A full AMOC collapse would be a massive, planetary-scale disaster. We really want to prevent this from happening.

In other words: we are talking about risk analysis and disaster prevention. This is not about being 100% or even just 50% sure that the AMOC will pass its tipping point this century; the issue is that we’d like to be 100% sure that it won’t. That the IPCC only has “medium confidence” that it will not happen this century is anything but reassuring, and the studies discussed here, which came after the 2021 IPCC report, point to a much larger risk than previously thought.

The Global Tipping Points Report 2023 was published in December 2023, a 500-page effort by 200 researchers from 90 organizations in 26 countries (Lenton et al., 2023).

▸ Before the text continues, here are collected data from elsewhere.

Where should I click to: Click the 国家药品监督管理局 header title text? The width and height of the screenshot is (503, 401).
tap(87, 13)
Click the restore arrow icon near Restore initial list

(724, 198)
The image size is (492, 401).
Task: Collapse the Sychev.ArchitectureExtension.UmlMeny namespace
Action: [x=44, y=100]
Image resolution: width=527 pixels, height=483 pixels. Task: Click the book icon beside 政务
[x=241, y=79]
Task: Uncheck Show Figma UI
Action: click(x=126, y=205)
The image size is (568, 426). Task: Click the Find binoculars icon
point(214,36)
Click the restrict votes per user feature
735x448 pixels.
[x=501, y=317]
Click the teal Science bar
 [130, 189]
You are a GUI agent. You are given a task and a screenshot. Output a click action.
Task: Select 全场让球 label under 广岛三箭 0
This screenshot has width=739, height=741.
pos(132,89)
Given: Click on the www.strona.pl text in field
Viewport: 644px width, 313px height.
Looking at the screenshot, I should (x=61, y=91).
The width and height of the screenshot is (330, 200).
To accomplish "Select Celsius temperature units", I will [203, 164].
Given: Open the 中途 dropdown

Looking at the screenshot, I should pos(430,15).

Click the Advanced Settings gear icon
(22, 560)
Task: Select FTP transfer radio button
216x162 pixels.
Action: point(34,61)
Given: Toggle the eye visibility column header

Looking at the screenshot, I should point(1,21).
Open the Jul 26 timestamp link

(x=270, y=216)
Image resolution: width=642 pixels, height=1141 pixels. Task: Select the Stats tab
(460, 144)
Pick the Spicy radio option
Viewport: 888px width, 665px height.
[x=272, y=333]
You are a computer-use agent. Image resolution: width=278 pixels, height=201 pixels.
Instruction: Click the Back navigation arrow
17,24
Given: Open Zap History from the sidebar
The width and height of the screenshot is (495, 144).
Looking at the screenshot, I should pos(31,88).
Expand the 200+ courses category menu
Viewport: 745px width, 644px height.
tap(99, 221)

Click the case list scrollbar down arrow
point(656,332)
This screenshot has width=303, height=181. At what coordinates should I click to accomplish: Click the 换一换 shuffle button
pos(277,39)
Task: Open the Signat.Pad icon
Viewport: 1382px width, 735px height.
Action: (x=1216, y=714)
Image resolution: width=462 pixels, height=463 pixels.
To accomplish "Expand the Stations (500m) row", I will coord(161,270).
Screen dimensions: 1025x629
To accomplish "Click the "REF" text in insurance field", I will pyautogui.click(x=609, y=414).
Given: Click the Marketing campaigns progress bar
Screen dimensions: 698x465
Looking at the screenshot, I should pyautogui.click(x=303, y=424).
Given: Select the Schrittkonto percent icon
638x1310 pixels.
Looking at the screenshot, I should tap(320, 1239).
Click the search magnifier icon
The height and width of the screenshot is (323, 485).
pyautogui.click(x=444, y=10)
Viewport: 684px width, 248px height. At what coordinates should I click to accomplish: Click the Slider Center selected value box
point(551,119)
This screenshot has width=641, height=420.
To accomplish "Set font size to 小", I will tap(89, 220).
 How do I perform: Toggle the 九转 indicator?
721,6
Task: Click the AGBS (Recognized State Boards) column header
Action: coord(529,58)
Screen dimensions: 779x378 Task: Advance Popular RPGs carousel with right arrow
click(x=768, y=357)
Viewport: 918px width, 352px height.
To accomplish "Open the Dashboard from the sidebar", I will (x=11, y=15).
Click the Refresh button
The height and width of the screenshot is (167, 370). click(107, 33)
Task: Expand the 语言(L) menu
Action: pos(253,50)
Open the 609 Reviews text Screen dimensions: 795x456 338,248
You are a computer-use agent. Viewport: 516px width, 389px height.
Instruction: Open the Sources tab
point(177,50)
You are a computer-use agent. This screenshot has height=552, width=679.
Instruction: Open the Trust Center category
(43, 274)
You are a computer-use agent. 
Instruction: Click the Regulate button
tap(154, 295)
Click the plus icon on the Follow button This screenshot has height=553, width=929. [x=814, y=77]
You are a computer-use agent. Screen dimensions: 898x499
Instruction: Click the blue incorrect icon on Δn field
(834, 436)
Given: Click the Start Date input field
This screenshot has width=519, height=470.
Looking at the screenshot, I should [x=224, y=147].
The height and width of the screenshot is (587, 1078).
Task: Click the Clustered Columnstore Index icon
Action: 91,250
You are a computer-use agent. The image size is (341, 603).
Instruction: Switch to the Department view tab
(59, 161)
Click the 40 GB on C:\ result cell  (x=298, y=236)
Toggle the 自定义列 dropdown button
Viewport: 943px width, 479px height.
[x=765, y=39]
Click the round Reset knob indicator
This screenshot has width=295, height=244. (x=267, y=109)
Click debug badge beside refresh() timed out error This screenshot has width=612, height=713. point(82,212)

Its summary conclusion reads: “Harmful tipping points in the natural world pose some of the gravest threats faced by humanity. Their triggering will severely damage our planet’s life-support systems and threaten the stability of our societies.”

For the AMOC and other climate tipping points, the only action we can take to minimize the risk is to phase out fossil fuel use and stop deforestation as fast as possible. If we can reach zero emissions, further global warming will stop within years, and the sooner this happens the smaller the risk of passing devastating tipping points. It would also minimize many other losses, damages, and human suffering from “regular” global warming impacts (e.g., heatwaves, floods, droughts, harvest failures, wildfires, sea level rise), which are already happening all around us even without the passing of major climate tipping points.

As another Climate Tipping Points report published in December 2022 by the Organisation for Economic Co-operation and Development (OECD) concludes: “Yet, the current scientific evidence unequivocally supports unprecedented, urgent and ambitious climate action to tackle the risks of climate system tipping points” (OECD, 2022).

It would be irresponsible, even foolhardy, if policymakers, business leaders, and indeed the voting public continue to ignore those risks.


Rahmstorf has written a piece that someone who is not a climate scientists can easily understand.    It couldn't be clearer.  We have to cut our emissions as fast as possible.  And we are not.